Cosa pensate di raccontare, se qualcuno vi chiedesse della vostra esperienza, di quello che voi avete vissuto del Campus?
CHIARA: Quello che ho raccontato ai miei colleghi in ufficio è che, dopo due anni di Covid e di sospensione, è stato un ritorno alla vita poter partecipare a esperienze comunitarie con uno spirito e una dimensione più globale, che nel passato della mia vita mi hanno sempre nutrito. Di fronte a questi inviti, per me è difficile dire di no: rappresentano un’occasione di vivere la semplicità del quotidiano così come dovrebbe essere, dove si aprono le porte di casa, si condividono momenti. Il mondo ha bisogno di eventi come il Campus della Pace e di persone illuminate come quelle che lo organizzano.
SIMONE: A me sembrava di tornare a quando ero più giovane, alle attività fatte in oratorio, in particolare con don Giovanni. È stata una bella occasione di condivisione.

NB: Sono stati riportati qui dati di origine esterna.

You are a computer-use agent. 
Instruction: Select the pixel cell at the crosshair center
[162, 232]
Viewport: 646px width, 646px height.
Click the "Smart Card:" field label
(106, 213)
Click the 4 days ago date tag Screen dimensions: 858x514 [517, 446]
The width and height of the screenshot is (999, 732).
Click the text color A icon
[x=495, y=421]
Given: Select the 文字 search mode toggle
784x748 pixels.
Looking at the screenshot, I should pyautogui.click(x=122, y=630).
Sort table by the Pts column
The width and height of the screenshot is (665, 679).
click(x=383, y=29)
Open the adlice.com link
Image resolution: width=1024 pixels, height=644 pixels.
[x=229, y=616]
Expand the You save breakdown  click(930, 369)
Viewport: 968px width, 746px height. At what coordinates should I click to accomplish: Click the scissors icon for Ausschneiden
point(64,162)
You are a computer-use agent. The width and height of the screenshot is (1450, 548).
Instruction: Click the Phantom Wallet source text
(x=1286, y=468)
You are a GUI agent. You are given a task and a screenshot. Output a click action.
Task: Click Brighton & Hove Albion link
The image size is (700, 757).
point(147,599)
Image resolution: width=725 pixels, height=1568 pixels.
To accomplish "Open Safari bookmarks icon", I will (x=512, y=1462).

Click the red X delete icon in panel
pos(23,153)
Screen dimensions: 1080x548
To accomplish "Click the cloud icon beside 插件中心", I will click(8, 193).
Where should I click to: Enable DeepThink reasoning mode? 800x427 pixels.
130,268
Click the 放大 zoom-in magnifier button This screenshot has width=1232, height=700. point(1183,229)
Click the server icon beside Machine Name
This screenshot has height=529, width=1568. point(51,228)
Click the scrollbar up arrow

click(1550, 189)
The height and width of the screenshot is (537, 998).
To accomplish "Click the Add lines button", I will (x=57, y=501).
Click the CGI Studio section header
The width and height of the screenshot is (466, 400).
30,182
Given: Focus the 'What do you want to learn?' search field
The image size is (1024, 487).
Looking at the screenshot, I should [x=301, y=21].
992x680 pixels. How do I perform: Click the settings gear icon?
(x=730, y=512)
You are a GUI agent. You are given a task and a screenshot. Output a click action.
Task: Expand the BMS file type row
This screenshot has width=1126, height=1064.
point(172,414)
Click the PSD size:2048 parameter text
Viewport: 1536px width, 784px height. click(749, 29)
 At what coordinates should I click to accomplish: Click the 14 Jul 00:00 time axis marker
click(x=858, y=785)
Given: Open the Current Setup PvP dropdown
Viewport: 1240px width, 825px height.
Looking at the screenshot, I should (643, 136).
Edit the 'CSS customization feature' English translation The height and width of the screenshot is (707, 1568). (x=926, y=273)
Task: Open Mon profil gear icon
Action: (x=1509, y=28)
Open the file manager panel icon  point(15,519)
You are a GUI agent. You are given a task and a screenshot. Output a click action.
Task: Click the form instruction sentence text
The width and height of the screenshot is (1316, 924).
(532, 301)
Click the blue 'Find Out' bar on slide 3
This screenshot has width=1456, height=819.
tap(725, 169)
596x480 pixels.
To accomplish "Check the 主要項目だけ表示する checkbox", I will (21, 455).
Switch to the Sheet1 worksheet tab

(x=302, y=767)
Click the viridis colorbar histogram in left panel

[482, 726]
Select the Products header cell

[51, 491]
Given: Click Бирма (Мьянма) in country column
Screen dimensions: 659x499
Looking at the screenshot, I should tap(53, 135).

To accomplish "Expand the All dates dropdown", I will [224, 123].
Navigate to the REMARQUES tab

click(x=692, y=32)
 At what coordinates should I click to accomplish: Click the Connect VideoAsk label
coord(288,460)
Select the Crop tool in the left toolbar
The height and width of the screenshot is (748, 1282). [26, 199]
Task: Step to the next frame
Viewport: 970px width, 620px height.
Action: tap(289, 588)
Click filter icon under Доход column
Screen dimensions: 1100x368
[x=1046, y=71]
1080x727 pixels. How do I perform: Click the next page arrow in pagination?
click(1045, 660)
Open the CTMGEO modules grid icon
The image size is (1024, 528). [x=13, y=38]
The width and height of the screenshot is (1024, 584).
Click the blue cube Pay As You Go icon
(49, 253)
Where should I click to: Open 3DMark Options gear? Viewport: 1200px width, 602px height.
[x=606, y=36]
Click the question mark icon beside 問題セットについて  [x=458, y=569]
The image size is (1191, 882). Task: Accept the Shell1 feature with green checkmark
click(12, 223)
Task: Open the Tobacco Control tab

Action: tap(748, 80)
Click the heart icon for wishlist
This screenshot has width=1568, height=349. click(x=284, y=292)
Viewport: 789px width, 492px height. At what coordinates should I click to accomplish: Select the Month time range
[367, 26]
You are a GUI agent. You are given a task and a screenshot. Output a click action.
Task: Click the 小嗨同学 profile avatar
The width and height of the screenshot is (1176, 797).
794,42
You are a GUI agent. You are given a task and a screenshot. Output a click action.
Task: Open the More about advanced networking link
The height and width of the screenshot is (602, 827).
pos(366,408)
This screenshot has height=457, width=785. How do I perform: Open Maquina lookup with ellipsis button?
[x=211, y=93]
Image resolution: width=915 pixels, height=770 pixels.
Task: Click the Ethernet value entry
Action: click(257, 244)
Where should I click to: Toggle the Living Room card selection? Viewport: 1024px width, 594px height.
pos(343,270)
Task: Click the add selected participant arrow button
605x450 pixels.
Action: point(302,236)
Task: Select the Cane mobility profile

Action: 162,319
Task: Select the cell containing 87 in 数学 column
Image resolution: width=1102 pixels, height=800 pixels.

ADELE: Io invece racconterei un gesto che ha compiuto l’ultimo giorno, molto carico di significato nella sua semplicità. Quando è arrivato qua, gli ho consegnato un paio di ciabatte, dicendogli che poteva tranquillamente usarle per casa. La mattina che è ripartito, mentre si accingeva a uscire, le ha riconsegnate con una faccia molto sconsolata. Quel gesto e la sua espressione dispiaciuta mi hanno fatto capire quanto lui si fosse sentito a casa qui. Mi sono accorta che effettivamente non era così indispensabile parlare per attivare una relazione e trasmettere un sentimento: avevo avuto il timore che lui non si fosse trovato a suo agio, quando invece è avvenuto il contrario.